**** Excerpt to read ****
Poetic retelling of Mabinogion named Hay Festival Book of the Month

Professor Matthew Francis, whose English language version of the Mabinogion has been named Hay Festival Book of the Month for December

Professor Matthew Francis, whose English language version of the Mabinogion has been named Hay Festival Book of the Month for December

12 December 2019

A collection of epic medieval Welsh tales of war, enchantment, adventure and romance, reimagined in modern English by an Aberystwyth University academic, is the Hay Festival Book of the Month for December.

The Mabinogi by Professor Matthew Francis from the Department of English and Creative Writing re-tells the first four stories, known in Welsh as ‘branches’, of the historic Mabinogion in English language poetry.

Since being published in June 2017, it has been shortlisted for Wales Book of the Year 2018 and the Ted Hughes Award for New Work in Poetry.

Professor Francis said: “I first read the original Mabinogion in translation in 1999 when I moved to Wales – it was one of the very first things I did, and I have to admit I was partly fascinated and partly baffled by it.
**** Data listing ****
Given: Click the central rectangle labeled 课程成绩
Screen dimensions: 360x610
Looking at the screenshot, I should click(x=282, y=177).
****
**** Data listing ****
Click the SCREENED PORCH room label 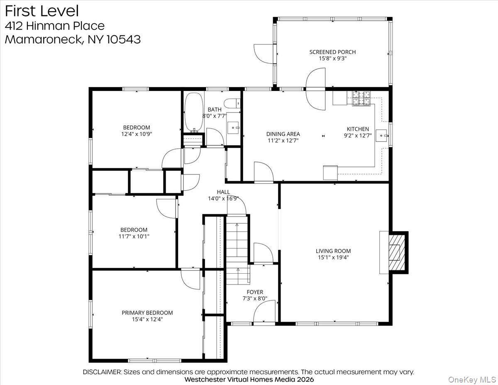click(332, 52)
****
• Instruction
Answer these about the Mabinogi article:
1. For which month was the book named Hay Festival Book of the Month?
2. When was it published?
3. In what year did Professor Francis first read the original Mabinogion in translation?

• Correct output
1. December
2. June 2017
3. 1999